Amateur Koichi Itagaki Improves Supernova Research

The University of California - Berkeley announced precovery observations of supernova SN 2014J last week. This is the supernova in the M82 galaxy that college students discovered in late January. The press release and accompanying arXiv preprint describes how astrophysicists at the Lick Observatory combined data from "a Japanese amateur" with archived observations to estimate when the supernova's first light appeared. 

That amateur is Koichi Itagaki, the most prolific supernova hunter in Japan with over 80 discoveries to his name. The CEO of his family's snack food company, Itagaki-san searches for supernovae from his personal observatory in the forested mountains outside Yamagata City. Itagaki-san describes how chance led him into amateur astronomy and the search for comets and then supernovae in an interview with Mitsubishi Motor's Starry Sky Project.

When I went on to junior high school, my father said I could get either a telescope or a microscope. I couldn’t make up my mind about which I wanted, so I stuck out my finger, gave it an eenie meenie miney mo, and ‘it’ turned out to be the telescope.
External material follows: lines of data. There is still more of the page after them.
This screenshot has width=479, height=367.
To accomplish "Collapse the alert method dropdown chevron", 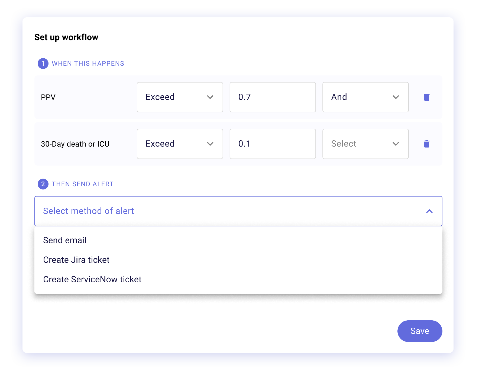I will pos(429,211).
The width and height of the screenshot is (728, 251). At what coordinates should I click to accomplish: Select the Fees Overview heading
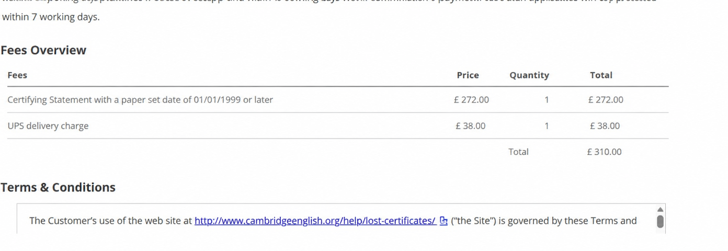coord(43,50)
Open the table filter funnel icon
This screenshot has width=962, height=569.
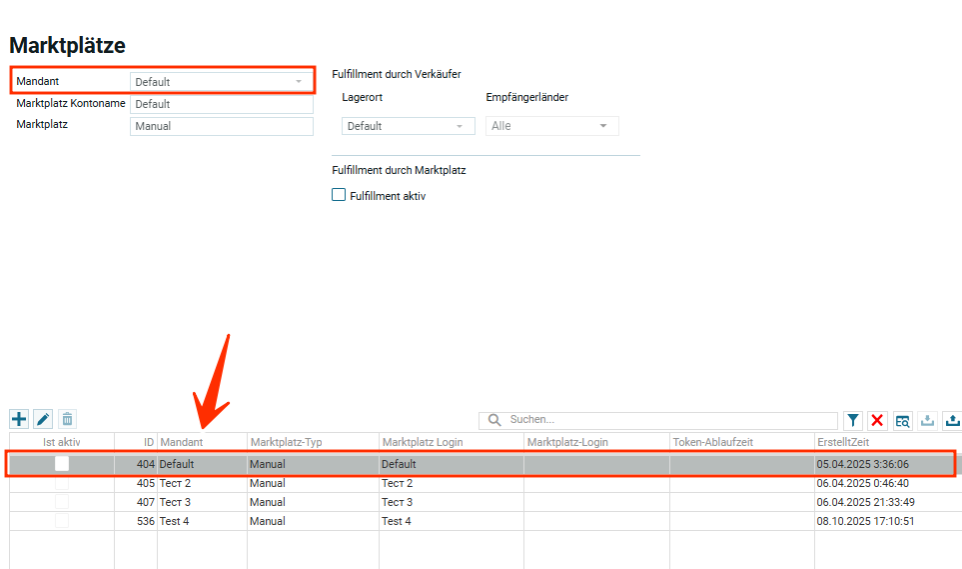853,421
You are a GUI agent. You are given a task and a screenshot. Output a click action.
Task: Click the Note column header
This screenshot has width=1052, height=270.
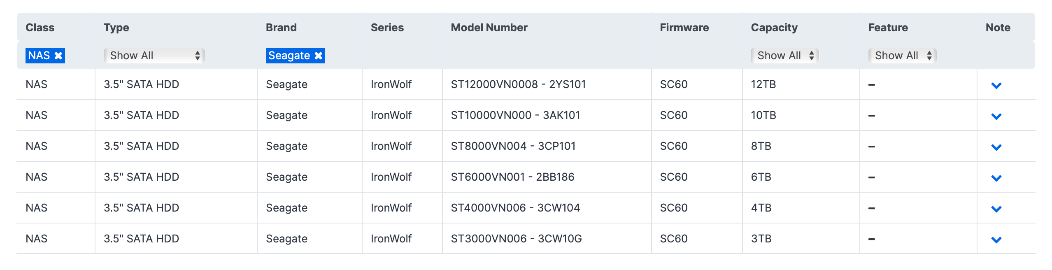click(x=998, y=28)
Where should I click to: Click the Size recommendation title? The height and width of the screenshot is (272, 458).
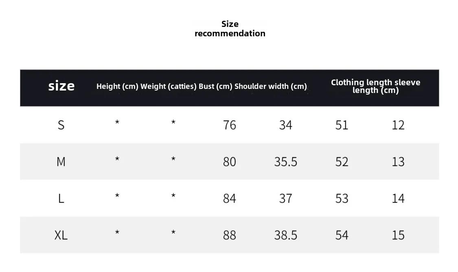(230, 29)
His prolific production of high-quality supernovae observations makes Itagaki-san a frequent collaborator in professional research. A quick search on the Astrophysical Data System finds 271 articles listing Itagaki-san as a co-author. Observations Itagaki-san made of two stellar explosions in 2004 and 2006, for example, turned out to be a double explosion of the same star. The team led by Queen's University Belfast that studied this first-ever event listed Itagaki-san as a co-author in the arXiv preprint and the published Nature paper.
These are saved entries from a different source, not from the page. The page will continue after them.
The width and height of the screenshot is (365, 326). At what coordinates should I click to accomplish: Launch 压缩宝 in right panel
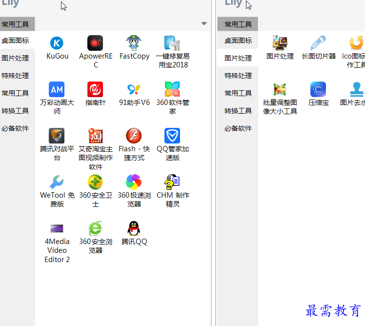pyautogui.click(x=318, y=90)
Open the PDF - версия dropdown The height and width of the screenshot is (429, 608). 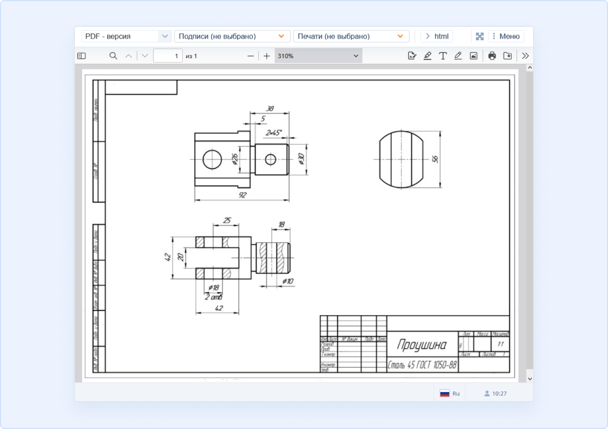click(x=126, y=36)
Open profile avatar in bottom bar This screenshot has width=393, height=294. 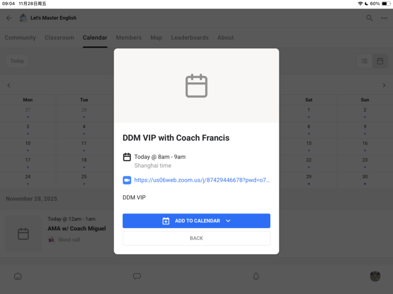click(x=375, y=277)
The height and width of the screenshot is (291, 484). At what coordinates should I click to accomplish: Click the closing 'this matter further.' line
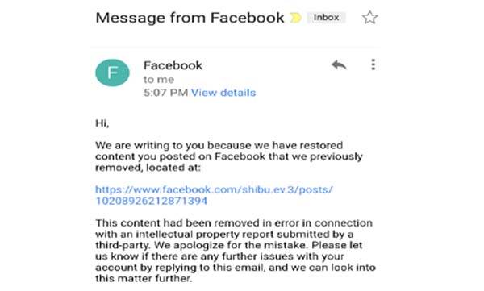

His latest contribution to professional research is important because SN 2014J is a Type 1a supernova. These are relatively rare supernovae that occur in a galaxy once every hundred years. They are rare because they start as stars like our Sun that don't explode at the end of their lives. When the Sun's core consumes its hydrogen and helium fuel gravity will collapse the carbon and oxygen-rich core into a dense white dwarf star. Fusion reactions stop leaving the white dwarf -- the dying ember of the once-burning star -- to cool and fade over billions of years. Sometimes, though, a white dwarf gets a last burst of life. If it is part of a closely-orbiting binary system, the white dwarf will rip material away from its companion star. The accreting plasma from the companion increases the white dwarfs mass and compresses the core. At a critical point that pressure becomes strong enough to trigger an uncontrolled carbon-carbon fusion reaction that blasts the star our of existence. For a few weeks the star outshines its host galaxy. 

Type 1a supernovae are so similar that astronomers can measure the distance to one of these supernova based on the brightness of the explosion. Research into the evolution of galaxies, the distribution dark matter, dark energy, and the expansion of the Universe all start with galactic maps based on supernova measurements. That makes the brief stellar outbursts a subject of intense study by astronomers around the world. Several sky surveys such as the intermediate Palomar Transient Factory, the Lick Observatory Supernova Search, and the newly-launched Gaia space telescope scan the skies every night searching for changes in stellar brightness that could be a supernova. Software algorithms processes the data and broadcasts alerts when it detects a new supernova. The world's professional observatories then turn their telescopes to collect data on the exploding star. 

But no algorithm is perfect. Clouds and moonlight can ruin the quality of observations. In the case of the Lick Observatory Supernova Search, the M82 galaxy is so close and bright that the algorithm couldn't recognize SN 2014J among all of the other stars in the galaxy. Fortunately SN 2014J may be the closest Type 1a supernova to occur in decades making it easy for amateur astronomers around the world to see through their telescopes. The credit for discovering the supernova went to students at University College London who were learning how to use the university's observatory on January 21. The Lick astronomers searched their archives and found normal images of M82 recorded on Jan 14.365* followed by images with the supernova on Jan 16.381 -- a two-day span during which the supernova's light first appeared. Itagaki-san's observations on Jan 14.559 and 15.571 narrowed that to a single day. His observations let the Lick team calculate the time of the supernova's first light -- only twenty hours before amateur astronomer Itagaki made his observations.


*In this format days start at noon with fractions representing hours, minutes, and seconds. Jan 14.365 would be January 14 ~20:45 while Jan 14.559 would be January 15 ~01:25.